Over time, Parallels managed to find ways to reduce startup times, app launch times, and overall performance. Support for graphics hardware was added and enhanced, and you were able to even play Windows games, though obviously not quite as fast as on a regular Windows PC, or even with Boot Camp.
A special integration feature, Coherence, essentially lets Windows apps appear within OS X windows, so the Windows app is no longer segregated from the rest of your software. It was the utmost in integration if you had to reside in both platforms. Indeed, perhaps the best way to run Windows is on a Mac, so you get the added benefits of OS X and Apple’s superb integration of hardware and software.

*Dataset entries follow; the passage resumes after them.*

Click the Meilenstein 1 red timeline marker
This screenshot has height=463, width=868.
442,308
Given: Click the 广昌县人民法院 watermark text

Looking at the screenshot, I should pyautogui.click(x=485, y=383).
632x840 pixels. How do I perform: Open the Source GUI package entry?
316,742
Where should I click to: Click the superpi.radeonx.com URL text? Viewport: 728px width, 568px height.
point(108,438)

Parallels upgrades come pretty much every year, and each time there’s the promise of improved performance and a few enhancements in OS integration. Since Apple lets you run OS X in a virtual machine nowadays, Parallels Desktop is a way for you to experience a development version and not abandon the release version for regular work. A developer can jump back and forth to see the impact of the new OS to their software.
That takes us to Cortana.
This week, Parallels Desktop 11 arrived, with full support for Windows 10. That includes making Cortana available on a Mac under Coherence mode. So you can use Cortana to run Mac apps, according to Parallels, or answer questions including those related to your location, taking advantage of OS X’s Location Services.
In addition to the standard desktop version, there’s also a Pro edition of Parallels that lets you run virtual machines using up to 16 CPUs and 64GB of RAM, clearly earmarked towards the Mac Pro. Except that the Mac Pro’s most powerful processor has 12-cores, or maybe Parallels is looking towards the future.

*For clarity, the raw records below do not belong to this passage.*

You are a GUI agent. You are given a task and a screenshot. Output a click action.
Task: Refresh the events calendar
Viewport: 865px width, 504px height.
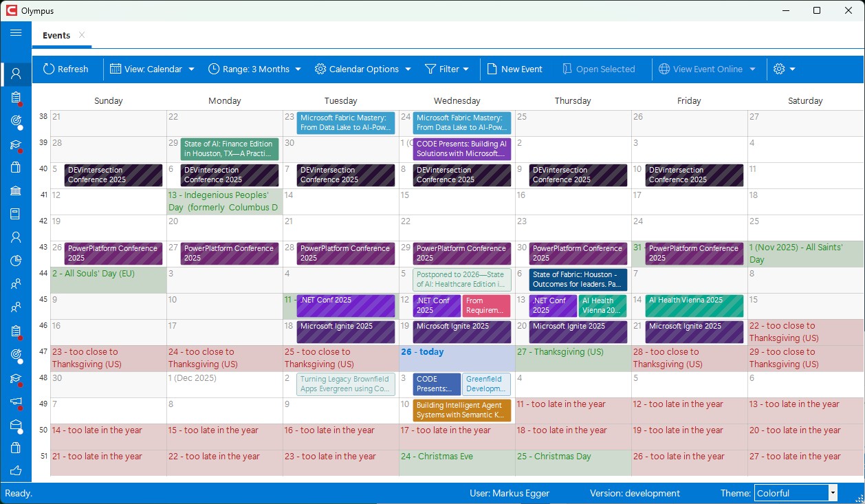click(x=65, y=69)
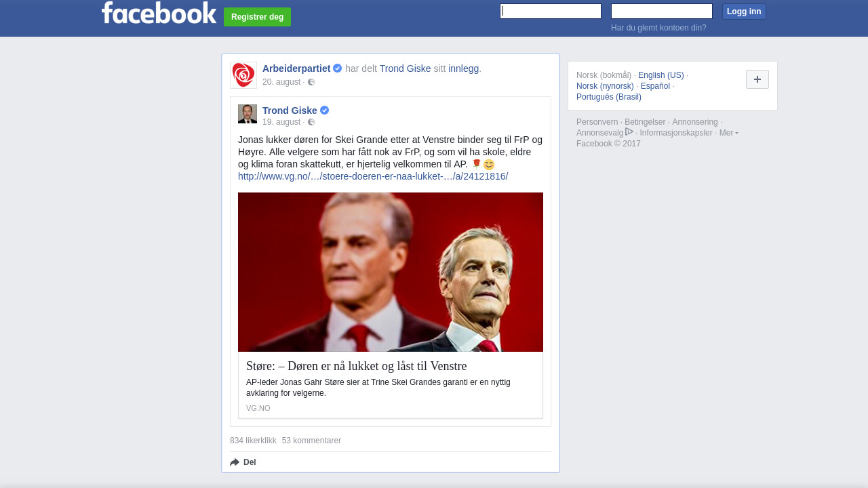Expand the Mer footer dropdown
Viewport: 868px width, 488px height.
(729, 133)
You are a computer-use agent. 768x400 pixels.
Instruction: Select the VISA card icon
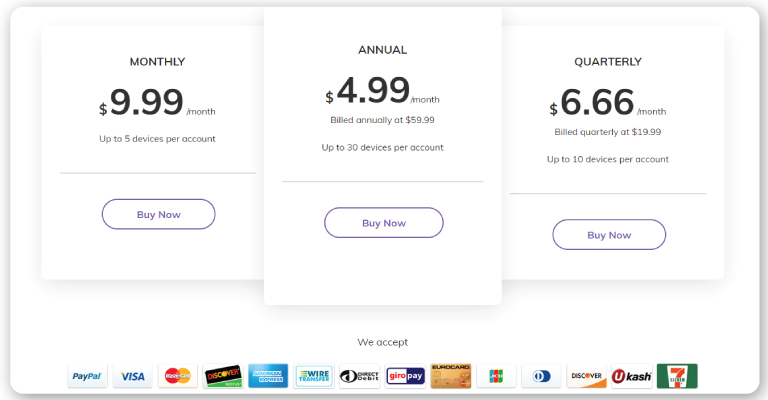(132, 376)
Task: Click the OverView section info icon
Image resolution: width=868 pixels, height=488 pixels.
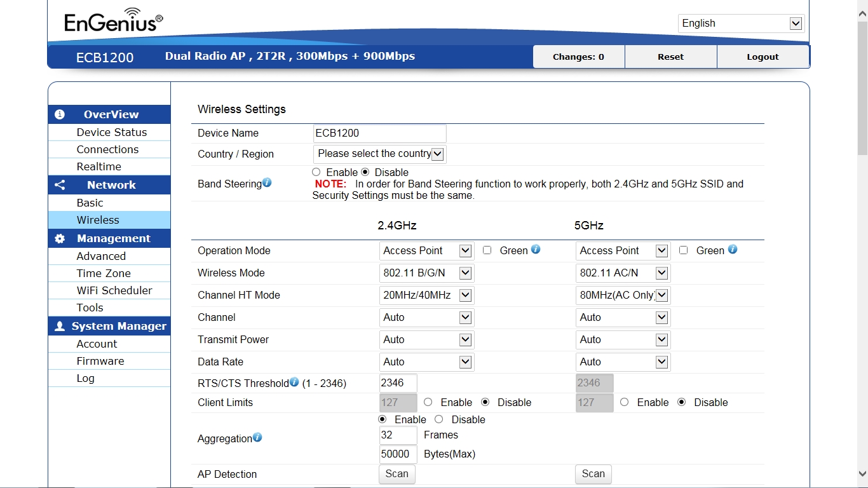Action: tap(60, 114)
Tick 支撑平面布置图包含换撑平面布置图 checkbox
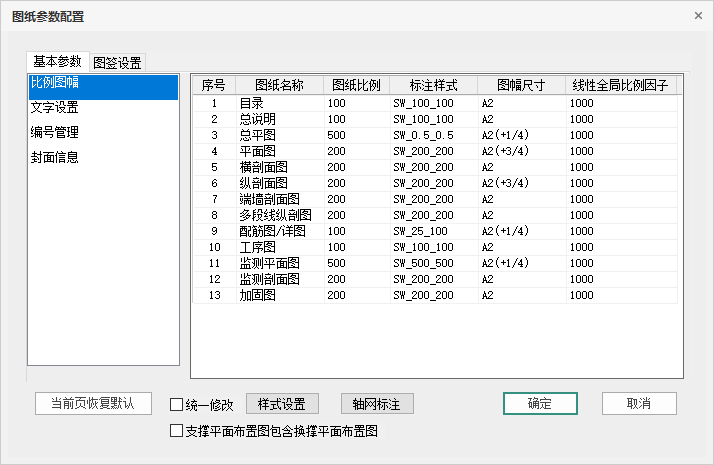This screenshot has width=714, height=465. [177, 431]
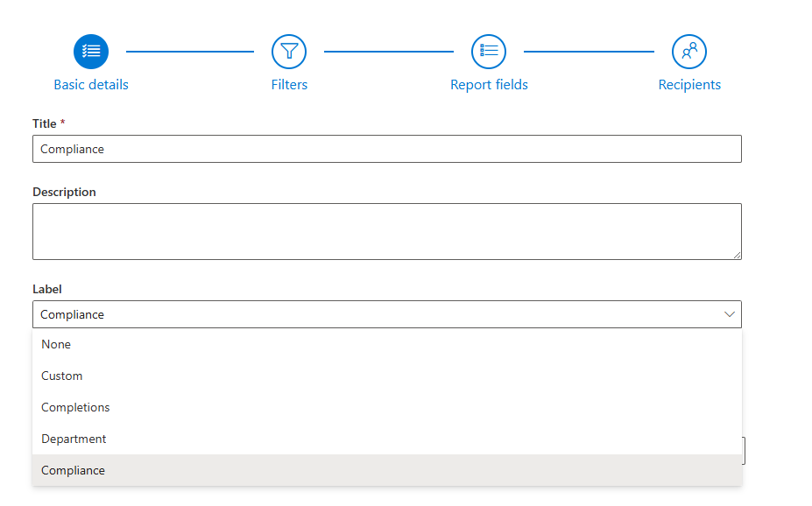This screenshot has height=506, width=812.
Task: Click the Recipients people icon
Action: pos(689,52)
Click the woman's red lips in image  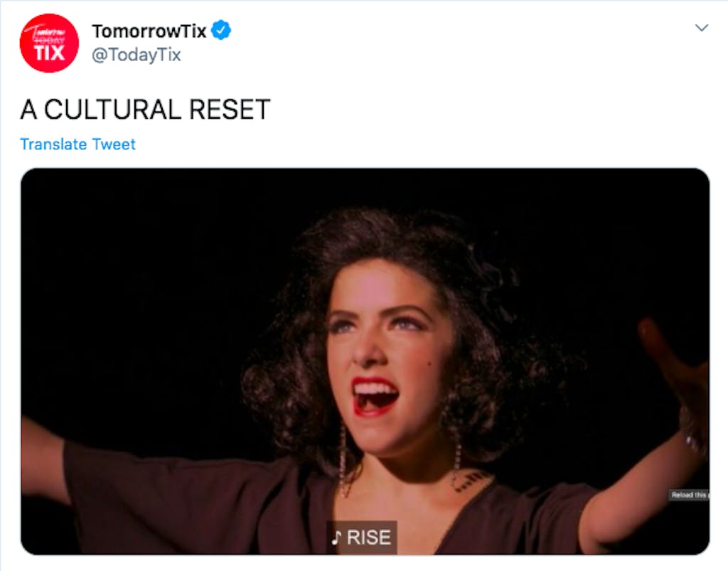(x=375, y=396)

Regardless, Parallels sent me a link to the Pro edition with a two-year license (it’s sold on an annual basis), so I was able to test it full tilt on an iMac with 32GB of RAM.
Long and short of it is that Windows 10 did appear to start and resume faster than with Parallels 10, though I didn’t take the time to run official benchmarks. Either way, it’s fast enough. The new Microsoft Edge browser was acceptably quick, and Word 2013 launched within a few seconds, but not as quickly as Word 2016 for the Mac.

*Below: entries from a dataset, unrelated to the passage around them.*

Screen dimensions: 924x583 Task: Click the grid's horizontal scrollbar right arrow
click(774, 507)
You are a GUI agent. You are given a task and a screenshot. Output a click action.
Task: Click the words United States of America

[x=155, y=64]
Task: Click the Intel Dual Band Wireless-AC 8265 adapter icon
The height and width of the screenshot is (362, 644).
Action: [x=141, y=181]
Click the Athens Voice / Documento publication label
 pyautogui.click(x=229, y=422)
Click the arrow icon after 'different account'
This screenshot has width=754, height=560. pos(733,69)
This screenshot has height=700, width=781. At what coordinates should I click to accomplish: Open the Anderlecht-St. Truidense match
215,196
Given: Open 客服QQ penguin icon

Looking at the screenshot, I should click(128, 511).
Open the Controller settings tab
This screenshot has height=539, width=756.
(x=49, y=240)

I haven’t spent a lot of time with invoking “Hey Cortana,” but it did sort of work. I configured my Mac’s internal microphone, rather than my studio mic since it’s not always on. You have to engage the voice activation feature and a few other settings before it runs, which probably gives businesses an excuse to keep it disabled.
So the setup is not near as automatic as Siri, but both failed when I inquired, “Where are the Rockoids?” That’s the name of the sci-fi novels I wrote with my son, and since the files for that book are plentiful on my Mac, and I use a “rockoids.com” email address on the Mac and the iPhone, I give both Cortana and Siri a zero.
Honestly, I find Cortana more or less a wasted effort. To ensure precision, I’d rather just type my commands in the search window to avoid mistakes and having to repeat myself. Still, it’s a flashy feature that Parallels clearly believes will help sell upgrades to the new version. Regardless, it’s a credible refresh to what, for many Mac users, is an essential app.